Collection entries
┌──

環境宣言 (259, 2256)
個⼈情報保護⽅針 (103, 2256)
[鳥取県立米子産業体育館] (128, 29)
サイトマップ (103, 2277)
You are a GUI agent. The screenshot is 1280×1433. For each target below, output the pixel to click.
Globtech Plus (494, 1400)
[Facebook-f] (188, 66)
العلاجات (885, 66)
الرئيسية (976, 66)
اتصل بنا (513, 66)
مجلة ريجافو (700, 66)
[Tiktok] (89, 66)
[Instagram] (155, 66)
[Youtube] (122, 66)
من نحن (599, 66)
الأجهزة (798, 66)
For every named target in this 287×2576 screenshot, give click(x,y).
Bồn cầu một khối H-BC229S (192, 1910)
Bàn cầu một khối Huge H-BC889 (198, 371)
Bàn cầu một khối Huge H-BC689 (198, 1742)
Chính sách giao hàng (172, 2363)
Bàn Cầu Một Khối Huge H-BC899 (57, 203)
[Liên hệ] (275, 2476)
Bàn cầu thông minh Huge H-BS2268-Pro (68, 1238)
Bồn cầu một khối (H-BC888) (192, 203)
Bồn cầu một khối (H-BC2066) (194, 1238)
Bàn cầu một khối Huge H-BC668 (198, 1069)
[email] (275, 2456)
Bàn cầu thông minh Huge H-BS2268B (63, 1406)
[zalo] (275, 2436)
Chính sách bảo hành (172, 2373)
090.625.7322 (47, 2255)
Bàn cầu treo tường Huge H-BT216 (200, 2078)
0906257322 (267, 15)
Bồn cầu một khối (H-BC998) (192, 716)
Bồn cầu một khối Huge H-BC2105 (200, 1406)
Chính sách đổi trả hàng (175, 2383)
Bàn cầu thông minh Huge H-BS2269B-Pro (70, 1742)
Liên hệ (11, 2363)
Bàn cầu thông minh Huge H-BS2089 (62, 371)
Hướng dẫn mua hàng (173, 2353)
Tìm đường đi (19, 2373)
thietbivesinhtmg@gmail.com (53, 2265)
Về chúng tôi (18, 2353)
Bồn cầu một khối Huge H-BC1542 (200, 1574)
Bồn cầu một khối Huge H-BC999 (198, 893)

└──

How to complete this task
Search the entries above for the word "Chính", and copy every line where it occurs.

Final answer
Chính sách giao hàng (172, 2363)
Chính sách bảo hành (172, 2373)
Chính sách đổi trả hàng (175, 2383)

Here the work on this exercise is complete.